Szczęśliwym forhendem po taśmie Makarowa zaliczyła przełamanie na 2:1 w drugim secie. Nie udało się jej podwyższyć prowadzenia na 3:1. Oddała podanie wyrzucając forhend. W szóstym gemie 27-latka z Moskwy miała 40-15 i utrzymała podanie, ale po odparciu break pointa. Nie udało się jej tego powtórzyć przy 3:4. Ponownie prowadziła 40-15, ale tym razem dała się przełamać. Kuzniecowa okazję na 5:3 wykorzystała fantastycznym forhendem po linii. W dziewiątym gemie była wiceliderka rankingu z 0-40 doprowadziła do równowagi. Makarowa wspaniałym lobem uzyskała czwartego break pointa i wykorzystała go kapitalnym minięciem forhendowym. Kuzniecowa dopięła jednak swego w 10. gemie. Seta zakończyła nadzwyczajnym forhendem po linii.

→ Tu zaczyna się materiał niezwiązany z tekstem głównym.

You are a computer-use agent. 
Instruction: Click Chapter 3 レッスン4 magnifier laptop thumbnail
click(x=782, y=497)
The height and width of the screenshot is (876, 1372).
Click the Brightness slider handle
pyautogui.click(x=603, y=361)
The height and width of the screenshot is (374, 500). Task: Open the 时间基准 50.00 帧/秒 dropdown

W gemie otwarcia trzeciego seta Kuzniecowa odparła break pointa pięknym wolejem, a w drugim uzyskała przełamanie po podwójnym błędzie rywalki. Takie same dwie pomyłki kosztowały ją stratę serwisu w trzecim gemie. Krótki kros bekhendowy z returnu pozwolił byłej wiceliderce rankingu zaliczyć przełamanie na 4:2. Makarowa natychmiast odrobiła stratę potężnym bekhendem po linii. W ósmym gemie 27-latka z Moskwy zniwelowała dwa break pointy, ale przy trzecim wyrzuciła forhend. Po chwili Kuzniecowa pewnie utrzymała podanie, mecz kończąc wygrywającym serwisem.

Z powodu długich meczów na głównej arenie Crandon Park Rosjanki na korcie pojawiły się tuż przed godz. 22:00 miejscowego czasu, a opuściły go przed 1:00 w nocy. W trwającej dwie godziny i 43 minuty wyniszczającej batalii nie brakowało zwrotów akcji. W pierwszym secie Makarowa odrodziła się ze stanu 2:5, 0-40, ale w kolejnych dwóch partiach wytrwalsza i sprytniejsza okazała się Kuzniecowa. Była liderka rankingu posłała 32 kończące uderzenia i popełniła 27 niewymuszonych błędów. Siedem razy oddała własne podanie, a sama wykorzystała dziewięć z 17 break pointów. Makarowej naliczono 35 piłek wygranych bezpośrednio i 46 pomyłek.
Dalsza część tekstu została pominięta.